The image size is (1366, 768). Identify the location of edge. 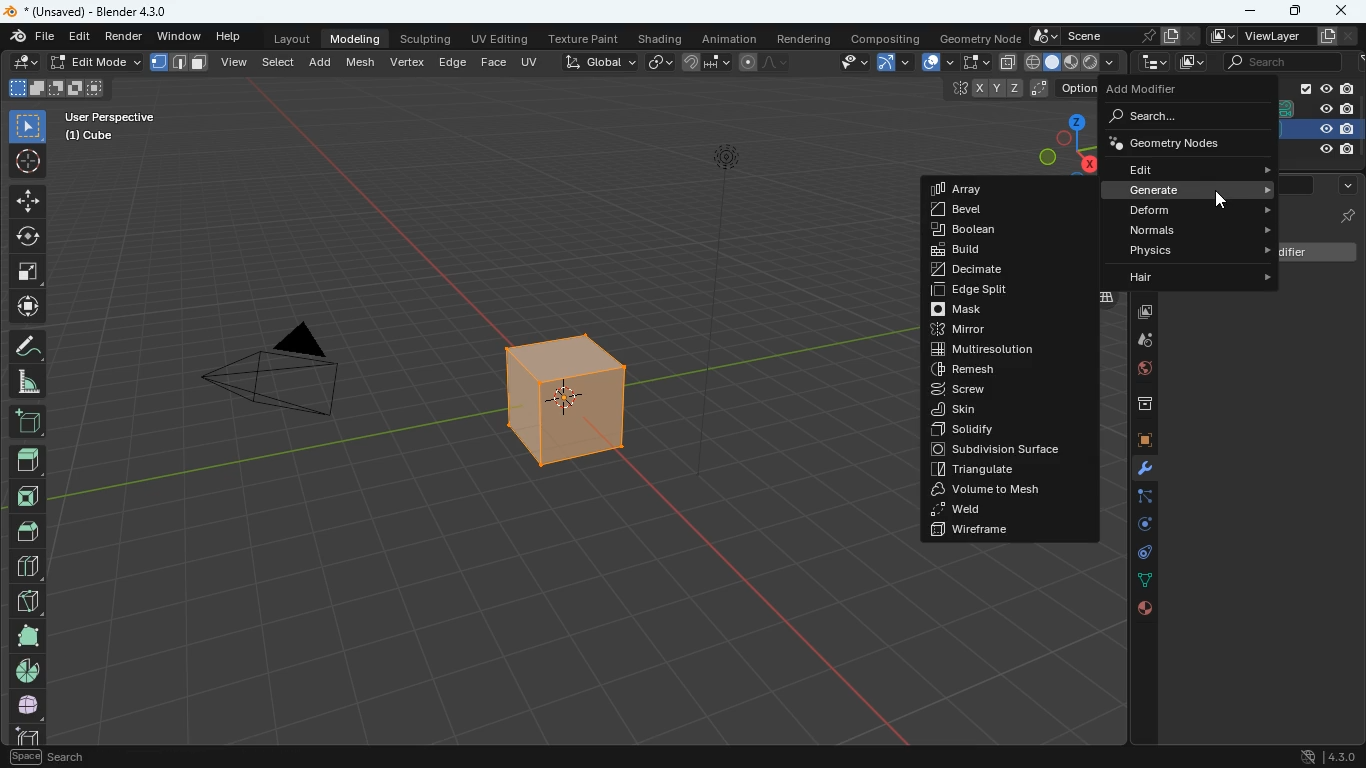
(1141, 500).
§
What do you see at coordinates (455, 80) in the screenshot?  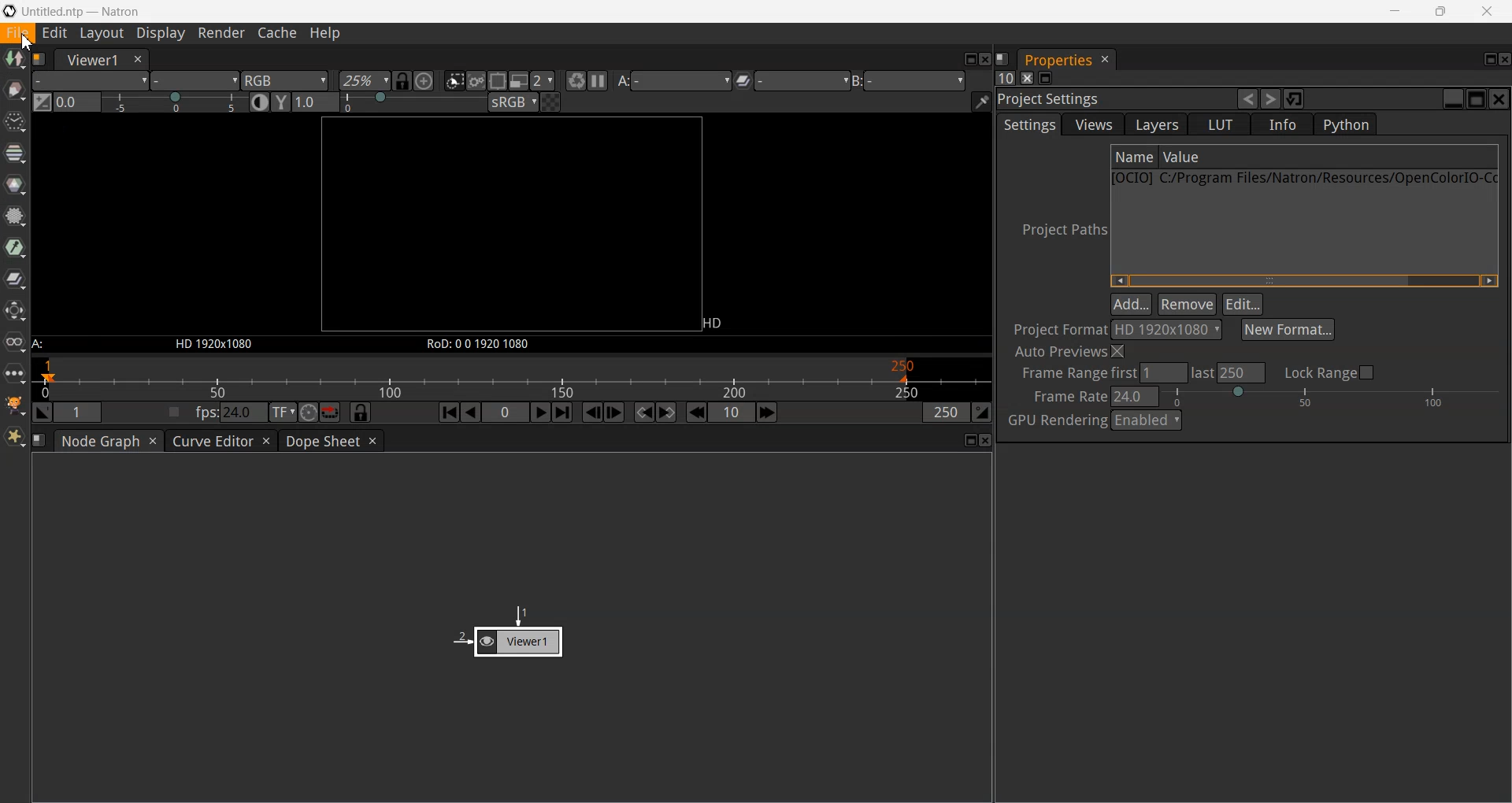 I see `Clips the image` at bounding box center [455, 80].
§
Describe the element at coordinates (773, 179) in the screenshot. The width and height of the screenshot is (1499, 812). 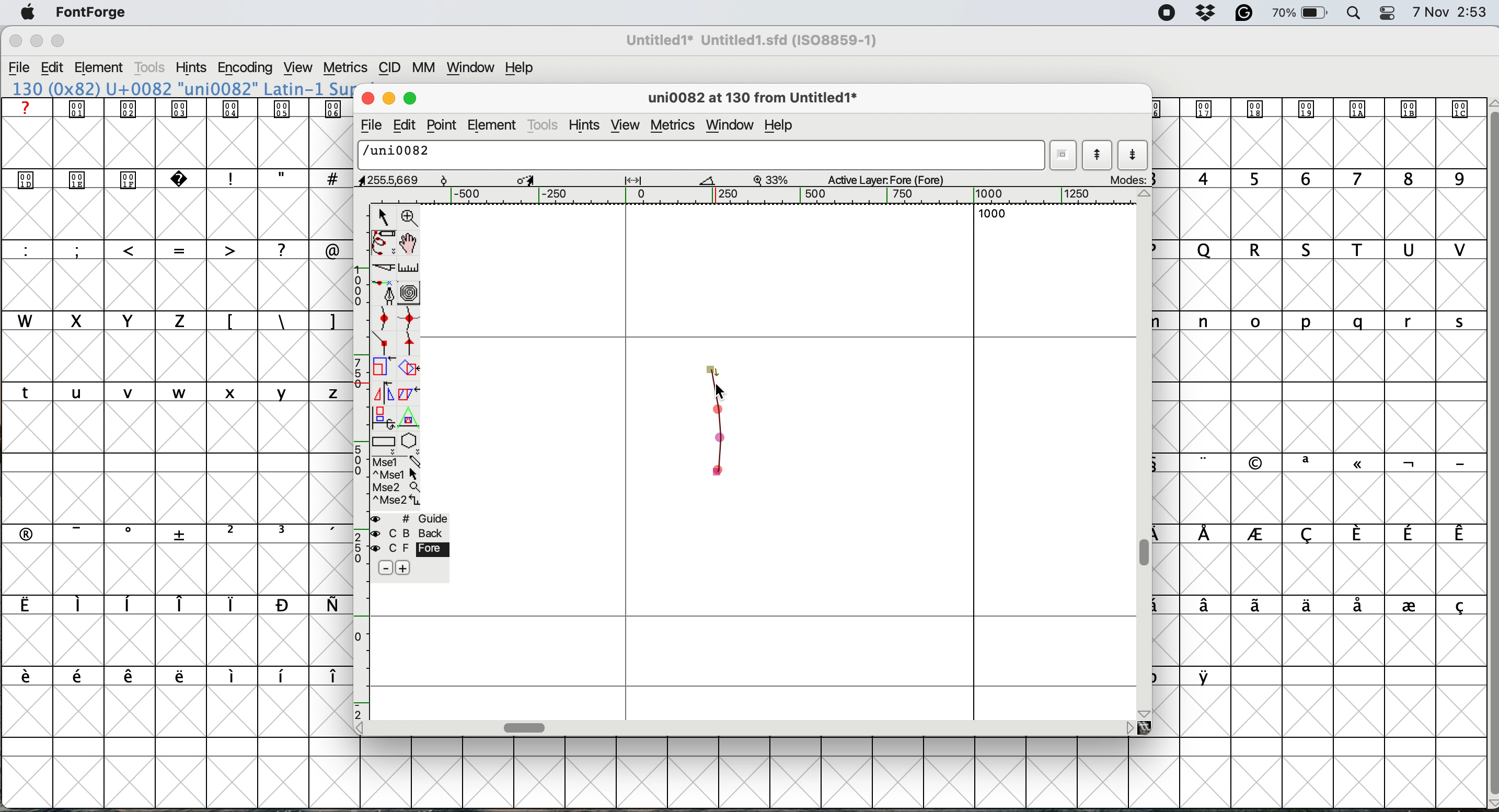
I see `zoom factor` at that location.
§
**Exercise prompt**
Rewrite the rows between the line holding "Describe the element" and the line holding "at that location.", inclusive, swapping every "screenshot" for "screen capture" and changing nothing else. Leave out the pictures.

**The result**
Describe the element at coordinates (773, 179) in the screen capture. The width and height of the screen capture is (1499, 812). 
I see `zoom factor` at that location.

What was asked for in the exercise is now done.